The forum was launched in Athens, the capital city of Greece, by ministers and ambassadors from all the ten nations. The list includes India, Greece, Egypt, Iraq, Iran, Bolivia, Peru, Italy, China and Mexico, all of which are home to some of the world’s greatest archaeological sites.
The group would mainly run joint projects to promote dialogue and culture in the face of fanaticism and terrorism. The project will be spearheaded by the Greek government along with China.
• Extremists from the Islamic State groups gained control over the monumental ruins of Palmyra in May 2015.
• The occupation of the city was followed by destruction of many of its monuments.
• Though Syrian and Russian forces reclaimed the city from the extremist group in March 2016, they lost it again in December 2016.

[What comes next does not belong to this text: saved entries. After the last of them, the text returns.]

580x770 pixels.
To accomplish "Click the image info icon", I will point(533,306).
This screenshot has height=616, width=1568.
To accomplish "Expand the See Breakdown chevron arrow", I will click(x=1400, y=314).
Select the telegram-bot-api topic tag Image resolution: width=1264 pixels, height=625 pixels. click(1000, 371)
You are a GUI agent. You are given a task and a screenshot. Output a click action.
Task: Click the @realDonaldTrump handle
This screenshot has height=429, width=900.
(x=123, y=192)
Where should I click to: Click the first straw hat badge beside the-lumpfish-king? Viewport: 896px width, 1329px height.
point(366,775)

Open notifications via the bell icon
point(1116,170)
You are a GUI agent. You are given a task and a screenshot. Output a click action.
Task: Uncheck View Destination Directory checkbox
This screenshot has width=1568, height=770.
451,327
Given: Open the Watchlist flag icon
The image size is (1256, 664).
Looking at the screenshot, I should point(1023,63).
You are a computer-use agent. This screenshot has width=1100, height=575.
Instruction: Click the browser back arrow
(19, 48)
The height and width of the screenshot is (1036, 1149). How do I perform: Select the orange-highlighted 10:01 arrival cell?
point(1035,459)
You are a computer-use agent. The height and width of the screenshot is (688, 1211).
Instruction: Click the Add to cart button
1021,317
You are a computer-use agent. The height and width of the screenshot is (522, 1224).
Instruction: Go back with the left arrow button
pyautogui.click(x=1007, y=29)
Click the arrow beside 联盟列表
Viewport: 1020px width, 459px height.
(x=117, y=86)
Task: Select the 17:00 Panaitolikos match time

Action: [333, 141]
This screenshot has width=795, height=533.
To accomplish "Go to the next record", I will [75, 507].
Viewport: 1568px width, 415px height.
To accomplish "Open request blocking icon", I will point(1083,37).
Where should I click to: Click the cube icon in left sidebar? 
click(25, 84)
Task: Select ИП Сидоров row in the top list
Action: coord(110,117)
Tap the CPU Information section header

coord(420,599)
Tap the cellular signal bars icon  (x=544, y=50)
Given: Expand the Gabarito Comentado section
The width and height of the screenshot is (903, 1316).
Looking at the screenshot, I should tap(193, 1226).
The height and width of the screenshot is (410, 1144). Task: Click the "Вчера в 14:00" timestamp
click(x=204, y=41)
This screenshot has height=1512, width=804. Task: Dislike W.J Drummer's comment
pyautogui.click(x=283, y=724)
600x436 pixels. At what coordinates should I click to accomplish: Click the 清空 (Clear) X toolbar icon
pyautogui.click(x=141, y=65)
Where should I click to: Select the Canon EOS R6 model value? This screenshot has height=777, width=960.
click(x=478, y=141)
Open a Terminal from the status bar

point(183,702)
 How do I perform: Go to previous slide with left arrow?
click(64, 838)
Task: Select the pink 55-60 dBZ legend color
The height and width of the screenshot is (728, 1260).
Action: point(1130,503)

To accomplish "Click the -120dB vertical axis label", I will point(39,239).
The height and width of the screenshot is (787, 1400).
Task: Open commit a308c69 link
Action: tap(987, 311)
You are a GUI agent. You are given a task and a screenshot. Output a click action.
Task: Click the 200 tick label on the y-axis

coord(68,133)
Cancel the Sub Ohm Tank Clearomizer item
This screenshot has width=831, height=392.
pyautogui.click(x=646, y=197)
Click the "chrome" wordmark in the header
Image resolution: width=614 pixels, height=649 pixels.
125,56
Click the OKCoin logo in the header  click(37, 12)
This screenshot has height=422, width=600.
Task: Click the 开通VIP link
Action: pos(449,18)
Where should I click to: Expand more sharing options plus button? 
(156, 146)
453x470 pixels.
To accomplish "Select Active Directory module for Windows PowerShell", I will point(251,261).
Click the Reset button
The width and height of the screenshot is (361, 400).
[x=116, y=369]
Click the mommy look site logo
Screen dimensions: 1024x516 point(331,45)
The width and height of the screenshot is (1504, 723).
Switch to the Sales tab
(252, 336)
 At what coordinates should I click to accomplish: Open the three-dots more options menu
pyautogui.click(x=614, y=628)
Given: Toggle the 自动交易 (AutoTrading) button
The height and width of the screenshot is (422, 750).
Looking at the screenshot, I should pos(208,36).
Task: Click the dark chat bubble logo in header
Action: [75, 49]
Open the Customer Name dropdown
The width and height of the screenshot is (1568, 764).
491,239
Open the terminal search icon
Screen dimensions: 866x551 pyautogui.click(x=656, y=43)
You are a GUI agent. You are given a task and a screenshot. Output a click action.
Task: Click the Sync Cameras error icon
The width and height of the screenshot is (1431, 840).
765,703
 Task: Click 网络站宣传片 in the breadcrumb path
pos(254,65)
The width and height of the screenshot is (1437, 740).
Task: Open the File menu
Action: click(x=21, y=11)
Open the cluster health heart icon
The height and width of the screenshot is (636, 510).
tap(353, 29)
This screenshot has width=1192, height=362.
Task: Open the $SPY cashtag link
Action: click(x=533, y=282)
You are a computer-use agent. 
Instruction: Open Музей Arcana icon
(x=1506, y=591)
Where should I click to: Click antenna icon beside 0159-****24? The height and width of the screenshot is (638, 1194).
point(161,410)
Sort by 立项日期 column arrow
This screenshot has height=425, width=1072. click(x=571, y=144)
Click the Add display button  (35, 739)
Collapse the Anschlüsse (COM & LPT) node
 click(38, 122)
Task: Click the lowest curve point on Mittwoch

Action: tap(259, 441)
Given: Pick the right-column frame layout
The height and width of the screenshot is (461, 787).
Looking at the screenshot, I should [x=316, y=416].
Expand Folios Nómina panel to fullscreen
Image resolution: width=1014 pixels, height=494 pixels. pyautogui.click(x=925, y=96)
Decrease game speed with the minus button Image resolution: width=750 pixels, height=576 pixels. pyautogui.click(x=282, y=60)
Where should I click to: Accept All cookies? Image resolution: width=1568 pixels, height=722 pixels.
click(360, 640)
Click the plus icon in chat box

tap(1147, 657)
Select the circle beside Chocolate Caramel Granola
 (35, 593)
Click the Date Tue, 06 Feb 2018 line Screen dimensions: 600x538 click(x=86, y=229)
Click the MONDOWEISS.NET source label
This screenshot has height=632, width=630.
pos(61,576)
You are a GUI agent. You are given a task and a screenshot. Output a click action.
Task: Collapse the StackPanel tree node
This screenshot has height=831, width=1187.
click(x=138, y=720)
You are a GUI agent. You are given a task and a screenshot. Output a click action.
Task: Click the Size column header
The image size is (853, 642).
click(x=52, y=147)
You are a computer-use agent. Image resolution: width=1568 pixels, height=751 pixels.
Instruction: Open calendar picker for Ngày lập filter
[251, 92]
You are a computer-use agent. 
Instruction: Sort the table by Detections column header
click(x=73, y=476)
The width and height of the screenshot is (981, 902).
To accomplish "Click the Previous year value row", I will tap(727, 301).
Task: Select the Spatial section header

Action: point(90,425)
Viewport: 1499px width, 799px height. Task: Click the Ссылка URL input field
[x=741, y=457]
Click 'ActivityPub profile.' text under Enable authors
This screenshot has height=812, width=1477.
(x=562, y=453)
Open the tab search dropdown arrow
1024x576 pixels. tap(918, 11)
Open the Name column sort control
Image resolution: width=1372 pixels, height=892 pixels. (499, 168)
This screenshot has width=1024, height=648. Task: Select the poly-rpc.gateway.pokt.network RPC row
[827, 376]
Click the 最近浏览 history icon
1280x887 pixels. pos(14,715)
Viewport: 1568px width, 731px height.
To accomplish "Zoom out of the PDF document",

• The militants not only rampaged the city’s heritage but also blew up some of its ancient structures including a 2000-year-old Temple of Bel, tetrapylon (a collection of monumental pillars) and a part of Roman theatre along with other priceless artefacts.
• The IS also destroyed the ancient Assyrian city of Nimrud in Iraq using bulldozers and explosives and looted and plundered the pre-Islamic treasures preserved in a museum in Iraq’s Mosul city.
• Other UNESCO recognised sites that suffered destruction at the hands of terrorists include Bamiyan in Afghanistan where the Taliban blew up the Buddha statues and the ancient city of Timbuktu in Mali where extremists destroyed mausoleums and shrines.
The 10-nation group is due to meet again in 2018 in Bolivia
Speaking on the development, Iraq’s Foreign Minister Ibrahim al-Jaafari stated that the project stood in contrast to the idea put forward by several intellectuals of a clash of civilisations.